Your instructions: In full and without change, transcribe the records below.

##### Records for this task #####

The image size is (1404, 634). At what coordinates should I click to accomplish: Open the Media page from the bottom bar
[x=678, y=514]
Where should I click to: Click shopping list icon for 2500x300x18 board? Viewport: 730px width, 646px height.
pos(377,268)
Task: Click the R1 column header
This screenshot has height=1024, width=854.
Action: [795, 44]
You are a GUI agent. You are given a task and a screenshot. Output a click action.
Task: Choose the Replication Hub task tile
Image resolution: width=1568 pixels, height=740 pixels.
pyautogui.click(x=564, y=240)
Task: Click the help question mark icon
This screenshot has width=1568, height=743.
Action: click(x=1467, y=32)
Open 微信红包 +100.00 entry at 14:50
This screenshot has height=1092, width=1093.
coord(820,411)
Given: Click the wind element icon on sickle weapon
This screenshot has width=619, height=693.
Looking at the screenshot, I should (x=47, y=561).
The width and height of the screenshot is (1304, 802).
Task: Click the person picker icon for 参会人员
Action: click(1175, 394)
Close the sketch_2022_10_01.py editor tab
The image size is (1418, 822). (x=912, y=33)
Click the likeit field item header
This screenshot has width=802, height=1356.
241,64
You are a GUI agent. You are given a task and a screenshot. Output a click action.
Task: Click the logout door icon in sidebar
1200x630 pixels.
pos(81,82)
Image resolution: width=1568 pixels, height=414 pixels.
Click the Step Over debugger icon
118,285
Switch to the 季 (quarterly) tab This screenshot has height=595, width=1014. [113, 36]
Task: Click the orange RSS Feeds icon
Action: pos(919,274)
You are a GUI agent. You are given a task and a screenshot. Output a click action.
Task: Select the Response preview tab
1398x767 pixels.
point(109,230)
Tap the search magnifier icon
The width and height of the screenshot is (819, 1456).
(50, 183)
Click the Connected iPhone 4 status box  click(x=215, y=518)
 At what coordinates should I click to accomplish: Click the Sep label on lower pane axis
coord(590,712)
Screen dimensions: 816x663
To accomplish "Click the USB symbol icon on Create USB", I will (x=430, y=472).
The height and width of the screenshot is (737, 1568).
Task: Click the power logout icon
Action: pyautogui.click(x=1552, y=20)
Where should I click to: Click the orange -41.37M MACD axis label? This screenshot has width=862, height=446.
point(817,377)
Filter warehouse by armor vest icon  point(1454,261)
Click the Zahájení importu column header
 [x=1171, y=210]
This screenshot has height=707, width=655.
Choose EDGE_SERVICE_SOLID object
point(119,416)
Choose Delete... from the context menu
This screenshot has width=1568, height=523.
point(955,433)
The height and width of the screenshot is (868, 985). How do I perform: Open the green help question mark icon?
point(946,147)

#####

Task output:
The image size is (1404, 634). At what coordinates should I click to accomplish: Open the Media page from the bottom bar
[x=678, y=514]
Where should I click to: Click shopping list icon for 2500x300x18 board? Viewport: 730px width, 646px height.
pos(377,268)
Task: Click the R1 column header
This screenshot has height=1024, width=854.
Action: [795, 44]
You are a GUI agent. You are given a task and a screenshot. Output a click action.
Task: Choose the Replication Hub task tile
Image resolution: width=1568 pixels, height=740 pixels.
pyautogui.click(x=564, y=240)
Task: Click the help question mark icon
This screenshot has width=1568, height=743.
Action: click(x=1467, y=32)
Open 微信红包 +100.00 entry at 14:50
This screenshot has height=1092, width=1093.
coord(820,411)
Given: Click the wind element icon on sickle weapon
This screenshot has width=619, height=693.
Looking at the screenshot, I should (x=47, y=561).
The width and height of the screenshot is (1304, 802).
Task: Click the person picker icon for 参会人员
Action: click(1175, 394)
Close the sketch_2022_10_01.py editor tab
The image size is (1418, 822). (x=912, y=33)
Click the likeit field item header
This screenshot has width=802, height=1356.
241,64
You are a GUI agent. You are given a task and a screenshot. Output a click action.
Task: Click the logout door icon in sidebar
1200x630 pixels.
pos(81,82)
Image resolution: width=1568 pixels, height=414 pixels.
Click the Step Over debugger icon
118,285
Switch to the 季 (quarterly) tab This screenshot has height=595, width=1014. [113, 36]
Task: Click the orange RSS Feeds icon
Action: pos(919,274)
You are a GUI agent. You are given a task and a screenshot. Output a click action.
Task: Select the Response preview tab
1398x767 pixels.
point(109,230)
Tap the search magnifier icon
The width and height of the screenshot is (819, 1456).
(50, 183)
Click the Connected iPhone 4 status box  click(x=215, y=518)
 At what coordinates should I click to accomplish: Click the Sep label on lower pane axis
coord(590,712)
Screen dimensions: 816x663
To accomplish "Click the USB symbol icon on Create USB", I will (x=430, y=472).
The height and width of the screenshot is (737, 1568).
Task: Click the power logout icon
Action: pyautogui.click(x=1552, y=20)
Where should I click to: Click the orange -41.37M MACD axis label? This screenshot has width=862, height=446.
point(817,377)
Filter warehouse by armor vest icon  point(1454,261)
Click the Zahájení importu column header
 [x=1171, y=210]
This screenshot has height=707, width=655.
Choose EDGE_SERVICE_SOLID object
point(119,416)
Choose Delete... from the context menu
This screenshot has width=1568, height=523.
point(955,433)
The height and width of the screenshot is (868, 985). How do I perform: Open the green help question mark icon?
point(946,147)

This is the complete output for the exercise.